Leïla Marouane was born in Algeria in 1960. She studied Medicine and Literature in Algiers and then worked as a journalist. Due to the tense situation in Algeria, she has lived and worked as a freelance writer in Paris since 1990. To date she has published four novels and one collection of short stories. All her works are about the oppression of women in her native country and the slow decay of Algeria’s once blossoming cities, where Western modernity and Islamic fundamentalism collide.
Set against the background of political events in Algeria in the late 80’s, ‘La fille de la casbah’ (1996; Engl: The Girl from the Casbah) tells the story of a young teacher who successfully defends herself against her parents’ plans but then fails at realising her own goals in life. Neither Islam nor the Western way of life offer her the stability she needs, until finally her life ends in a bloody nightmare.
Marouane identifies with neither Islam, Judaism, nor Christianity. In her opinion they all place the woman in a subordinate role. In her second novel ‘Le Ravisseur’ (1999; Engl: The Kidnapper), which describes the fate of an Algerian woman, she sharply criticises the right of the man in Islam to disown his wife. With linguistic sensitivity she discusses the consequences of a traditional and increasingly anachronistic legal maxim.
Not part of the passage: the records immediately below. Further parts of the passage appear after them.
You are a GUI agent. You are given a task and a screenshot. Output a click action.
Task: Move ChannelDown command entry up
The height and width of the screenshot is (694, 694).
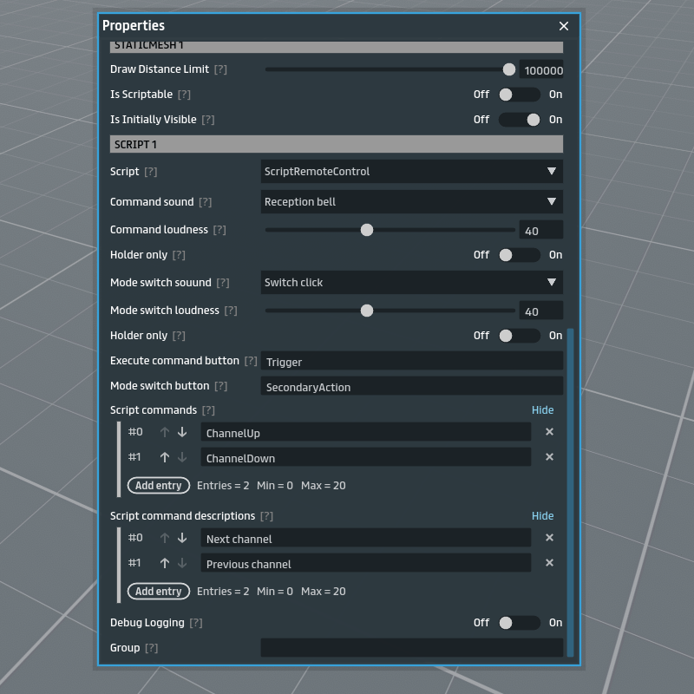click(x=164, y=457)
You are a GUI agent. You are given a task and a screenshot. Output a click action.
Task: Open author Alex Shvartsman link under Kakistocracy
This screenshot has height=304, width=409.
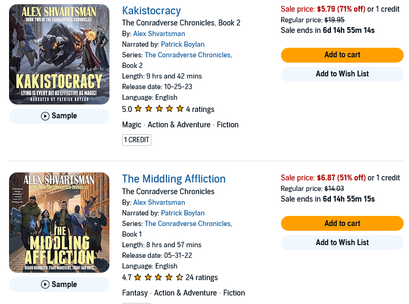tap(159, 34)
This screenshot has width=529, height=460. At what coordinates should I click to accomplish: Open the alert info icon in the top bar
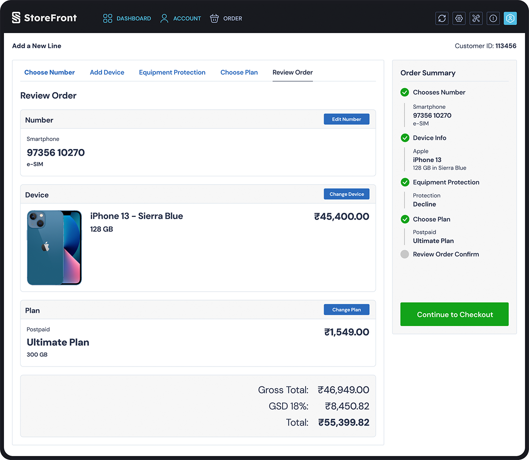coord(493,18)
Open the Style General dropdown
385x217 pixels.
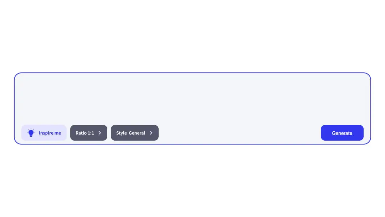point(134,133)
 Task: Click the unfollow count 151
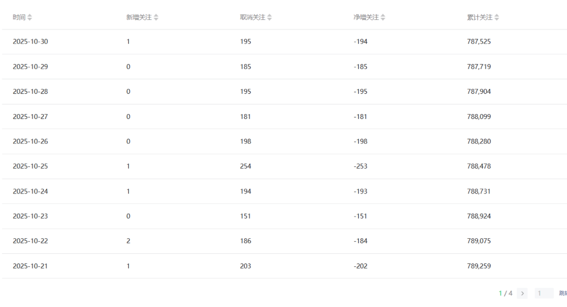(245, 216)
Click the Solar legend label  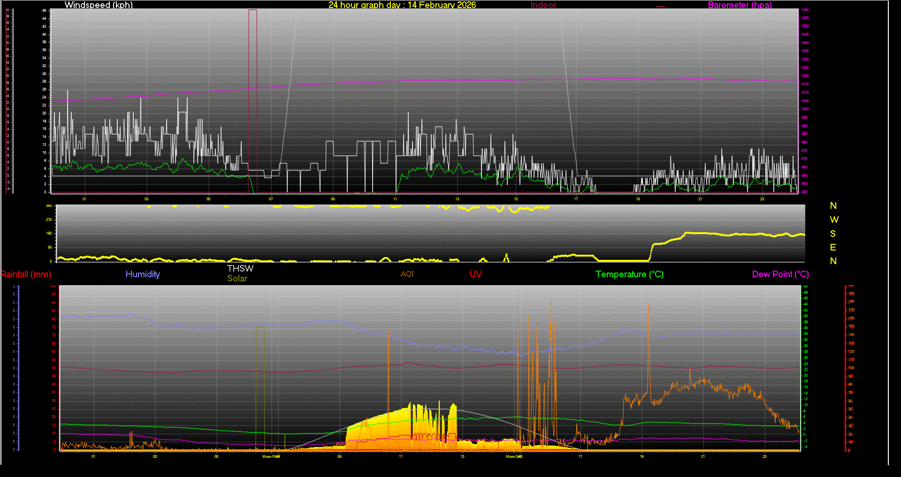point(237,279)
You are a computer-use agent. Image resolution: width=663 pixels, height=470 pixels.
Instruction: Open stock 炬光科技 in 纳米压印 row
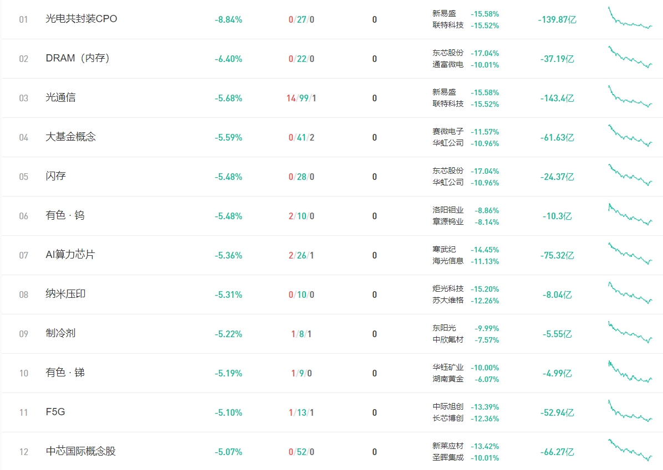coord(448,289)
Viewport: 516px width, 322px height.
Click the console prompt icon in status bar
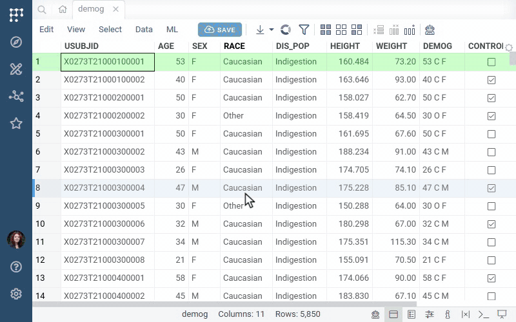[x=483, y=314]
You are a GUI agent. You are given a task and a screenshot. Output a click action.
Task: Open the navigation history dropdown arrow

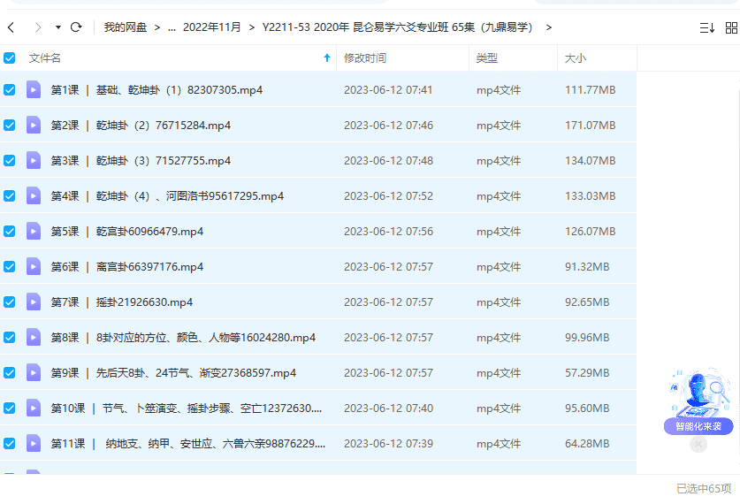coord(58,27)
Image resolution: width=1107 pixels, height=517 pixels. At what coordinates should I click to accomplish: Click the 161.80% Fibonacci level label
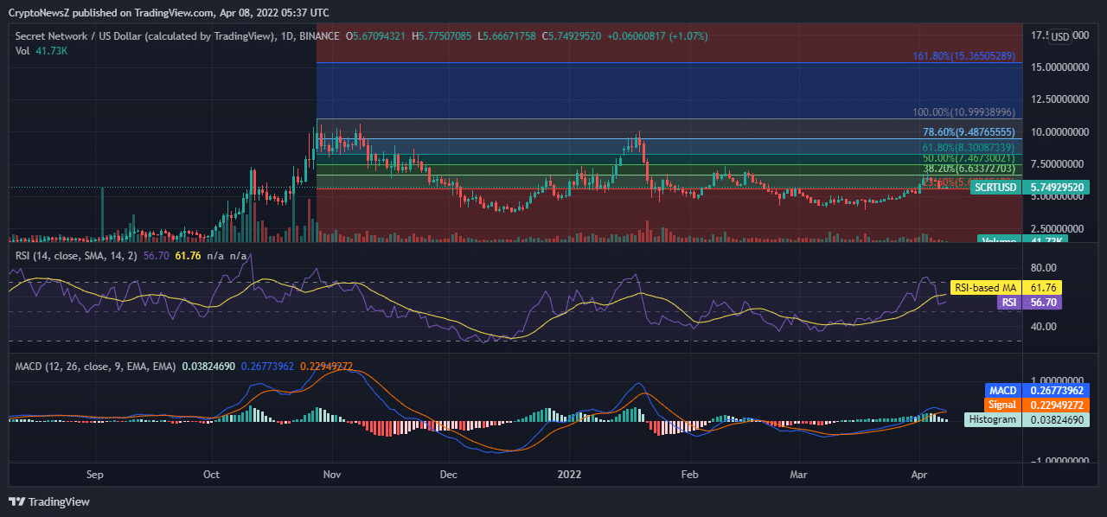click(x=964, y=56)
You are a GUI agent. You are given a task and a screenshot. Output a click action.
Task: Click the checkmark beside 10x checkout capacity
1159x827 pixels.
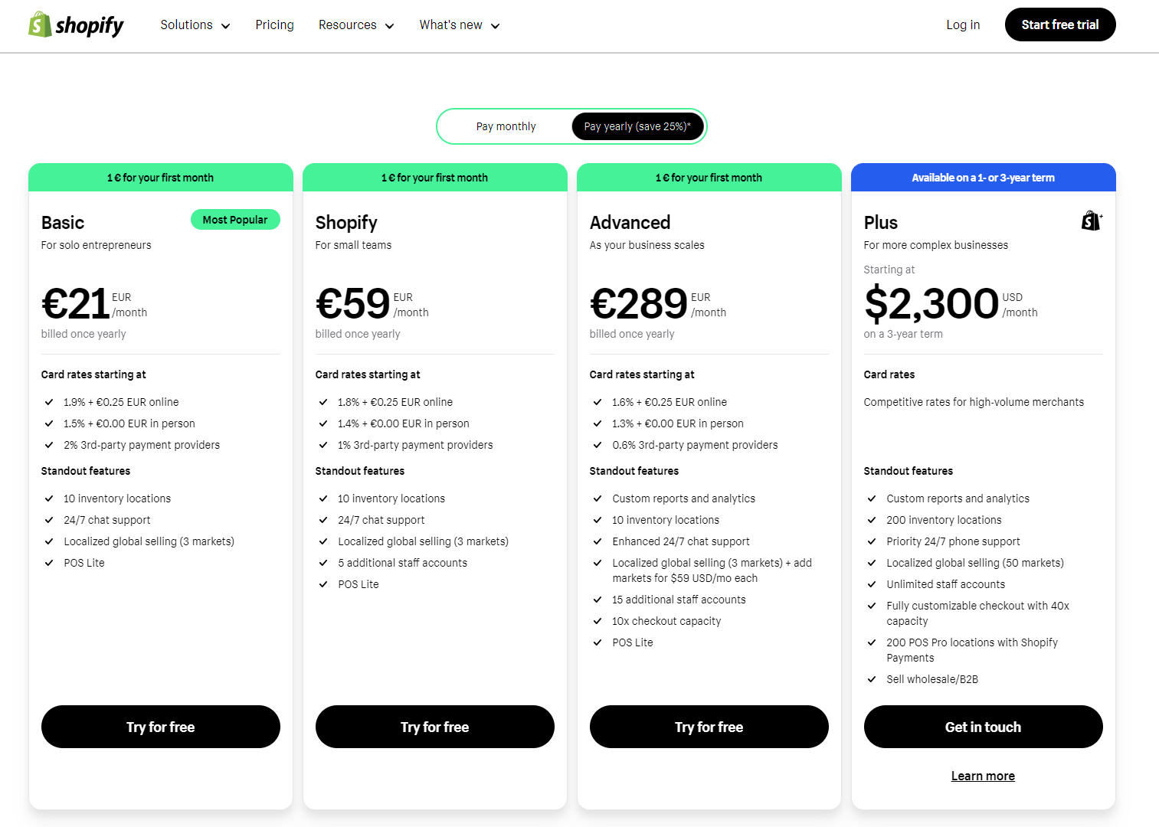click(x=598, y=621)
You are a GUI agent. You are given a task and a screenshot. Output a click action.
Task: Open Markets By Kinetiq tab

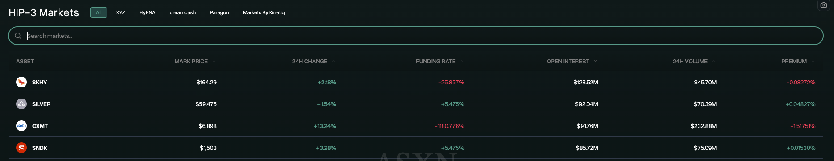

In Algeria, Marouane was herself singled out for attacks against her person since, as a columnist and social critic, she sympathised with the Algerian women’s rights movement. She wrote her third novel ‘Le châtiment des hyprocrites’ (2001; Engl: The Punishment of the Hypocrites) to keep an act of violence which was largely hushed up, the murder of a friend, from being forgotten. It tells the story of Fatima Kosra, who was abducted, abused and impregnated by Islamists. She cannot get over the traumatic experience, but it temporarily recedes into the background when she meets the great love of her youth. The man, who lives in Paris, takes her to France with him, where her past eventually catches up with her and she becomes a murderer. The novel ‘La jeune fille et la mère’ (2005; t: The girl and the mother) deals with the role of Algeria’s women by the merciless description of the fight between a girls and her disillusioned mother. Maroune’s novel cannot find a happy ending as long as they deal with the situation in Algeria.
In 2004, the writer was awarded the LiBeraturpreis at the Frankfurt Book Fair. She received the distiguished Prix Jean-Claude Izzo for ‘La jeune fille et la mère’ in 2006.